Teresa Troester-Falk

Audit – Chief Privacy Officer’s Best Friend – Hi, everyone, and welcome to #PrivacySnapshot, where we discuss trending privacy news and practical privacy tips. And today is a practical privacy tip. Back with us is Dale Skivington, who did a recent #PrivacySnapshot with us on the value of integrating privacy into your broader compliance framework. But today, she’s here to talk to us about how audit can be your best friend, as chief privacy officer or anyone leading privacy. So Dale, how can audit be your best friend?

Dale Skivington

Thanks, Teresa. So one of the things I noticed in coming to Dell, and the same thing was true when I was chief Privacy Officer at Kodak was the relationship between audit and the chief privacy officer was that the audit department spent a lot of time auditing my program, making sure that what my privacy team or me as the CPO was doing was a best practice, whether it was from a policy perspective, or a controls perspective.

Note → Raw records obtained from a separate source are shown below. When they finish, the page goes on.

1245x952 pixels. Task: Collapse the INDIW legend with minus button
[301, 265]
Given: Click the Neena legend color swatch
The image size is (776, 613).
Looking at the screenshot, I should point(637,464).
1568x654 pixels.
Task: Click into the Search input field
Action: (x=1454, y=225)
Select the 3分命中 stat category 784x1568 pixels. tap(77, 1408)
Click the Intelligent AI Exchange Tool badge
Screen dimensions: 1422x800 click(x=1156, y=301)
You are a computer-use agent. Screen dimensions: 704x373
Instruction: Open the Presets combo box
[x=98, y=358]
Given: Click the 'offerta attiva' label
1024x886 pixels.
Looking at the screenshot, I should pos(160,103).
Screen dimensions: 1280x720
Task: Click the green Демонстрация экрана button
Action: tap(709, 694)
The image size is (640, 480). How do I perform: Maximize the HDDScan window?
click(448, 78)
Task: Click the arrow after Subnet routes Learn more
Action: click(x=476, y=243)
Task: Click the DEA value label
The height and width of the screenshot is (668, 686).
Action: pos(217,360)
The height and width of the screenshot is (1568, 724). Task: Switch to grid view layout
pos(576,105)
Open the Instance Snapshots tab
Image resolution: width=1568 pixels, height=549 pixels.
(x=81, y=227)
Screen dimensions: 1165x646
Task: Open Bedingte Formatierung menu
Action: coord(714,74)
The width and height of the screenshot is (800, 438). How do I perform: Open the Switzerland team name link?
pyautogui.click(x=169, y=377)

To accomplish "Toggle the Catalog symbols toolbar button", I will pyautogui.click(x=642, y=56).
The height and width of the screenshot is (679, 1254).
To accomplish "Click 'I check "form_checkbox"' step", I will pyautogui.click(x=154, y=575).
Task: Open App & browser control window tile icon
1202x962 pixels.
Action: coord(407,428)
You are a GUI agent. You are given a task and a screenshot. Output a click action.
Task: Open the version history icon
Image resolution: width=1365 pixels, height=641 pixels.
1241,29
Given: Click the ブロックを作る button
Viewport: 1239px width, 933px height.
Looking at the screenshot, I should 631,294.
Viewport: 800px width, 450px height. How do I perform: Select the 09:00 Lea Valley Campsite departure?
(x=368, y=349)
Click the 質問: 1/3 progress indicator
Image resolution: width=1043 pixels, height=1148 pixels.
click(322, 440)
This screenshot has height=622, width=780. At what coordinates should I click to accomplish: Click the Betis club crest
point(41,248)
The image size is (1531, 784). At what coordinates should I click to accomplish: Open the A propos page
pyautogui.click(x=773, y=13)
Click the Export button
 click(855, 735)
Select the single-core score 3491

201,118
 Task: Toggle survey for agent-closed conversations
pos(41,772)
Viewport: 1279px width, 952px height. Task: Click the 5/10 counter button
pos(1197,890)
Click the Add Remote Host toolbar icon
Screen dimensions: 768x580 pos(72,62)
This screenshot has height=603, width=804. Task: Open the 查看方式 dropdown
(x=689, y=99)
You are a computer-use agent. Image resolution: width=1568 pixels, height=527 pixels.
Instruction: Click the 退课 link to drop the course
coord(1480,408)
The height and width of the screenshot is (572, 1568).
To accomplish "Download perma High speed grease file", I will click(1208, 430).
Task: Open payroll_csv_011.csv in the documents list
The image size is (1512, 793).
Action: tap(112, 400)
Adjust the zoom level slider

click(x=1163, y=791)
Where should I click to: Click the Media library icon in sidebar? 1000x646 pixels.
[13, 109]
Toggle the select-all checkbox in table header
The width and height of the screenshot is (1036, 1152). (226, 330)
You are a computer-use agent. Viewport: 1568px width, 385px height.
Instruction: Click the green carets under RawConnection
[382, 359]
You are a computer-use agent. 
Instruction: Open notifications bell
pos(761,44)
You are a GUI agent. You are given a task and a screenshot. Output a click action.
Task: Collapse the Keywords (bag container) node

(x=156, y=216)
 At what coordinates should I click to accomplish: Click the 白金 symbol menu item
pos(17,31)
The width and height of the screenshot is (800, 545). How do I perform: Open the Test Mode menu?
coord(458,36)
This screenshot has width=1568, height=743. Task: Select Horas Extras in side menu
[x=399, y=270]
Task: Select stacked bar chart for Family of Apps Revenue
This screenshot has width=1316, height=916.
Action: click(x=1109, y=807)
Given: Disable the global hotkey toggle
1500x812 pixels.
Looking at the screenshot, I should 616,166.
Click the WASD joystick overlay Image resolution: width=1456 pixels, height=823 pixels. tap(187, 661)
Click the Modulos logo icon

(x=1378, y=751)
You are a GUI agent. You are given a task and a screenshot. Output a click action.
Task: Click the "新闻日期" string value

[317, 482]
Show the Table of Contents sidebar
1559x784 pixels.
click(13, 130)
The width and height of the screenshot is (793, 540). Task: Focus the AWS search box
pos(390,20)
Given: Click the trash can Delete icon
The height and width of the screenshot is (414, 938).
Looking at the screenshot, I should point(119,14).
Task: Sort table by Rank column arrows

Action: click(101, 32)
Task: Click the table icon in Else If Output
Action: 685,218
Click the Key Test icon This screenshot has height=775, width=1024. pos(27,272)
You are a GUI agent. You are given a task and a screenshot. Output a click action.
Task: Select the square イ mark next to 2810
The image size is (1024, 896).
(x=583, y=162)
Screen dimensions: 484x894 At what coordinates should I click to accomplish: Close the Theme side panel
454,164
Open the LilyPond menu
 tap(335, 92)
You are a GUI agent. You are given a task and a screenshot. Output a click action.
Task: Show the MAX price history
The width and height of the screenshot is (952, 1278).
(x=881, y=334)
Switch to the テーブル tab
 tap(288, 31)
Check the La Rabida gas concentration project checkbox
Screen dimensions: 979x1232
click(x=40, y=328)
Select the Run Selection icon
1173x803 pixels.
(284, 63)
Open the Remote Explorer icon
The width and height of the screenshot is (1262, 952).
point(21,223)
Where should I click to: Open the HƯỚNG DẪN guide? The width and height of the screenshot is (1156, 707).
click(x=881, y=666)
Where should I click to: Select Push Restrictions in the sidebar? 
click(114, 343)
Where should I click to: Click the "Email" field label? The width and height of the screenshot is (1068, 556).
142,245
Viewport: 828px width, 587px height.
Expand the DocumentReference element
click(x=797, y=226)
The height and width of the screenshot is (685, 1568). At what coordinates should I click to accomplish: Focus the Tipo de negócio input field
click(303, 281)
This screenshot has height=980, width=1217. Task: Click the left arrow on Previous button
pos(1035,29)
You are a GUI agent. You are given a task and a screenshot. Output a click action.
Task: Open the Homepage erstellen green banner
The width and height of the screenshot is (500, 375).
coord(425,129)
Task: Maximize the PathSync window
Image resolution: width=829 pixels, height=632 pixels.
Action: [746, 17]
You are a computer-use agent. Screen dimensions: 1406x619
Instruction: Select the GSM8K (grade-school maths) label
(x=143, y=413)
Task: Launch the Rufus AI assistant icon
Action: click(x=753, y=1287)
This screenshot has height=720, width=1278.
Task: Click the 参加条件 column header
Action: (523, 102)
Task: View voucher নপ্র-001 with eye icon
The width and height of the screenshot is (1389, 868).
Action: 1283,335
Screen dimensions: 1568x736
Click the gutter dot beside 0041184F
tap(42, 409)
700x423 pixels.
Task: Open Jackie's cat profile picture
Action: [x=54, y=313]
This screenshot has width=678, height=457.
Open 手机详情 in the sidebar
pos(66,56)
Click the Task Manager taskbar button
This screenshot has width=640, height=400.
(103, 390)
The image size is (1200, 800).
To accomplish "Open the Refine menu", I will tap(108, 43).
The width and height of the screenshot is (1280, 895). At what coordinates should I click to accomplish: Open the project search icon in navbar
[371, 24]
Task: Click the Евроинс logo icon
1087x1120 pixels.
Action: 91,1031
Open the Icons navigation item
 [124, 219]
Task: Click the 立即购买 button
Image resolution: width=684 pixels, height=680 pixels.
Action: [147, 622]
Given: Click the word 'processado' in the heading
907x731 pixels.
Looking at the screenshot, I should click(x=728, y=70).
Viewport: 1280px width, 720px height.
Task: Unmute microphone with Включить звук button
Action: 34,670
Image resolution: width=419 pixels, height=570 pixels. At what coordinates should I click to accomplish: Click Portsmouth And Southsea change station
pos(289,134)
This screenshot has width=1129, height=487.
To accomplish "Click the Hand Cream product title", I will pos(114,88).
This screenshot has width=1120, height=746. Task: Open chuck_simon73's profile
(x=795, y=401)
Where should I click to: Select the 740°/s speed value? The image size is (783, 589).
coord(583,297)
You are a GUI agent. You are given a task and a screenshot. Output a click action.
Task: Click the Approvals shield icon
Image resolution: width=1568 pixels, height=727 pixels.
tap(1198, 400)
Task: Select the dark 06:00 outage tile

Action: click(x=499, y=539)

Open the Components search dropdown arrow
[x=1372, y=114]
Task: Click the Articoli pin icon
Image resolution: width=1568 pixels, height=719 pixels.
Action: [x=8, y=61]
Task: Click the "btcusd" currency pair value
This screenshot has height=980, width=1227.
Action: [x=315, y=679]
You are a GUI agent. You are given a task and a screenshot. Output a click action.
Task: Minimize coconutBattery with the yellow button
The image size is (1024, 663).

But what I really needed from audit was, I needed their support. To help me enforce what I saw were the top risks at Kodak and at Dell, for example, one of those risks would be third-party management.

And as you know, for those of you who have third parties who have access to personal data, there are clauses in your contracts, or there should be if there aren’t, which suggests to the third parties, what your expectations are around how they manage data. And whether you use standard contract clauses under, you know, the International data transfer frameworks, or they’re your own clauses that you’ve developed with your counsel. They’re not self-effectuating. You know, you’ve got these clauses in these contracts. And yes, you might have good indemnification. But that’s not going to help your brand. If that third party does something with that data, that is inappropriate. So what we did at Dell was we made sure through this global compliance forum, as I mentioned at the last session, that the audit department really had a good understanding; they sat at the table and heard us describe the risks that we felt were attended to the you know, channel and the third party relationships.

So they were better, they better understood where the risks were. We also helped them understand where those risks fit with the broader risks of the company. And once they understood what those risks really were, then we got them to sign on to doing some third party audits. We had it in our clauses that we had the right to do it, and rarely do companies utilize that tool. But we did an assessment with audit as to which are our highest risk vendors.

When we set up a time, we notified one or two of our vendors that we were going to actually exercise our right to do an audit. And you know, you only have to do a couple before the channel understands that the company was serious about its expectations in its contract clauses. And you know, the word gets out. There are lots of benefits to having audit, understanding your risks, and then assisting you in your oversight and monitoring function.

Teresa Troester-Falk

I think that’s an excellent tip and point. And I like what you said that you only have to do one because it’s true; we often put in those contractual provisions everyone does or should, but very few practically do follow up with because it is so resource intensive. But as you say, doing just one or two, the word gets out and can move through the channel, and that might be all you need to kind of add the weight and leverage to those provisions that you need. So, thank you for that tip. For those of you listening, audit can be your best friend in the privacy department.